TASK DESCRIPTION
Can you transcribe the data exactly? Leave the pictures out.

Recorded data
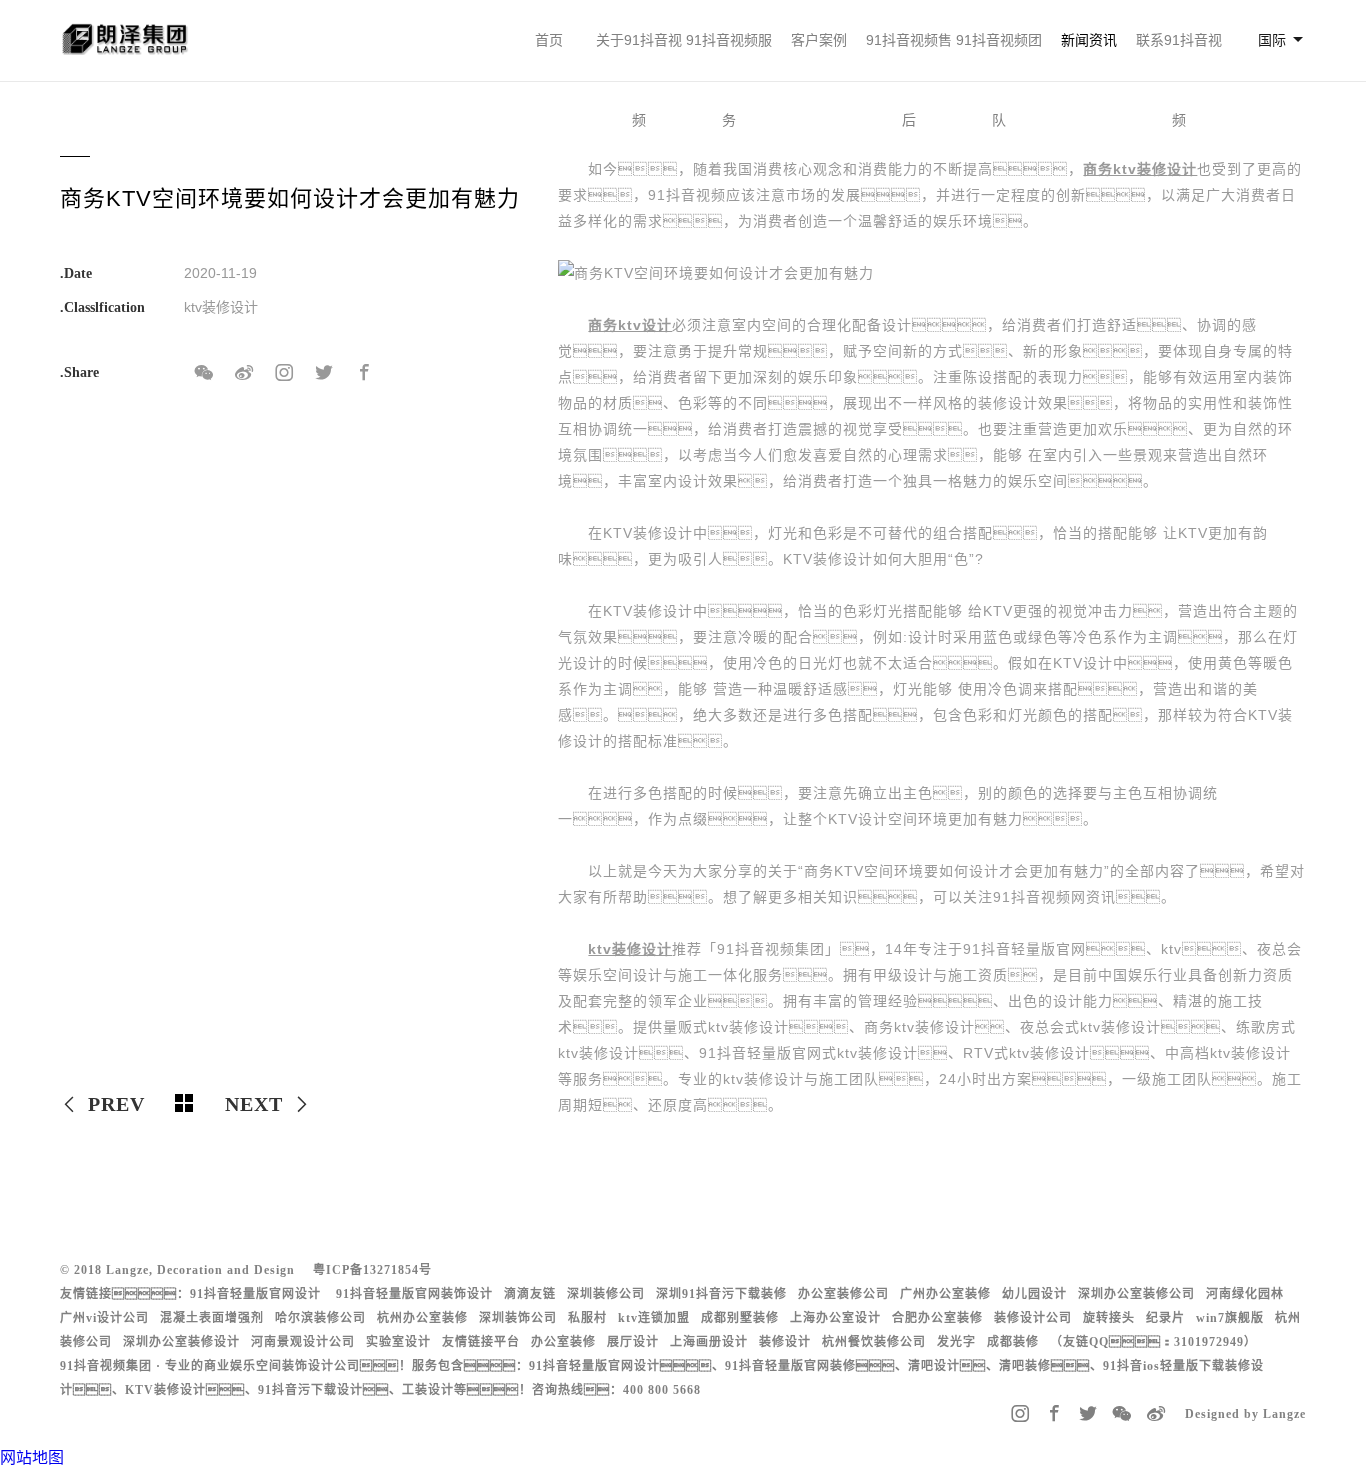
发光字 (956, 1342)
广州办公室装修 (945, 1294)
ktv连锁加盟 (654, 1318)
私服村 (587, 1318)
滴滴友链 (530, 1294)
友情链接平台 (481, 1342)
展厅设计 (633, 1342)
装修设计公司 (1033, 1318)
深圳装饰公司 (518, 1318)
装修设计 (785, 1342)
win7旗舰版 (1230, 1318)
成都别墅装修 (740, 1318)
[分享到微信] (204, 373)
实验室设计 (398, 1342)
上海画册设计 (709, 1342)
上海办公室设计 (835, 1318)
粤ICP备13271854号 (372, 1270)
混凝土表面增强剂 (212, 1318)
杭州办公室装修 (422, 1318)
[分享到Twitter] (324, 373)
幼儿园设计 (1034, 1294)
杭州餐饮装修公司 (874, 1342)
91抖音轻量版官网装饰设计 (414, 1294)
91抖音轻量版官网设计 (255, 1294)
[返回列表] (185, 1104)
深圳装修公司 (606, 1294)
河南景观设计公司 (303, 1342)
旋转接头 (1109, 1318)
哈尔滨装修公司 (320, 1318)
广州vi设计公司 (104, 1318)
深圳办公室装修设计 (181, 1342)
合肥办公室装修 (937, 1318)
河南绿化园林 (1245, 1294)
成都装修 (1013, 1342)
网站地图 (32, 1457)
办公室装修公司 (843, 1294)
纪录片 (1165, 1318)
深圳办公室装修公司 (1136, 1294)
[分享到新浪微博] (244, 373)
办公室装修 (563, 1342)
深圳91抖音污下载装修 (721, 1294)
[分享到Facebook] (364, 373)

RESULT FOR THIS TASK
发光字 (956, 1342)
广州办公室装修 (945, 1294)
ktv连锁加盟 (654, 1318)
私服村 (587, 1318)
滴滴友链 (530, 1294)
友情链接平台 (481, 1342)
展厅设计 (633, 1342)
装修设计公司 (1033, 1318)
深圳装饰公司 (518, 1318)
装修设计 (785, 1342)
win7旗舰版 (1230, 1318)
成都别墅装修 (740, 1318)
[分享到微信] (204, 373)
实验室设计 (398, 1342)
上海画册设计 (709, 1342)
上海办公室设计 (835, 1318)
粤ICP备13271854号 (372, 1270)
混凝土表面增强剂 (212, 1318)
杭州办公室装修 (422, 1318)
[分享到Twitter] (324, 373)
幼儿园设计 (1034, 1294)
杭州餐饮装修公司 (874, 1342)
91抖音轻量版官网装饰设计 (414, 1294)
91抖音轻量版官网设计 (255, 1294)
[返回列表] (185, 1104)
深圳装修公司 (606, 1294)
河南景观设计公司 (303, 1342)
旋转接头 (1109, 1318)
哈尔滨装修公司 (320, 1318)
广州vi设计公司 (104, 1318)
深圳办公室装修设计 (181, 1342)
合肥办公室装修 (937, 1318)
河南绿化园林 (1245, 1294)
成都装修 (1013, 1342)
网站地图 (32, 1457)
办公室装修公司 (843, 1294)
纪录片 (1165, 1318)
深圳办公室装修公司 (1136, 1294)
[分享到新浪微博] (244, 373)
办公室装修 (563, 1342)
深圳91抖音污下载装修 (721, 1294)
[分享到Facebook] (364, 373)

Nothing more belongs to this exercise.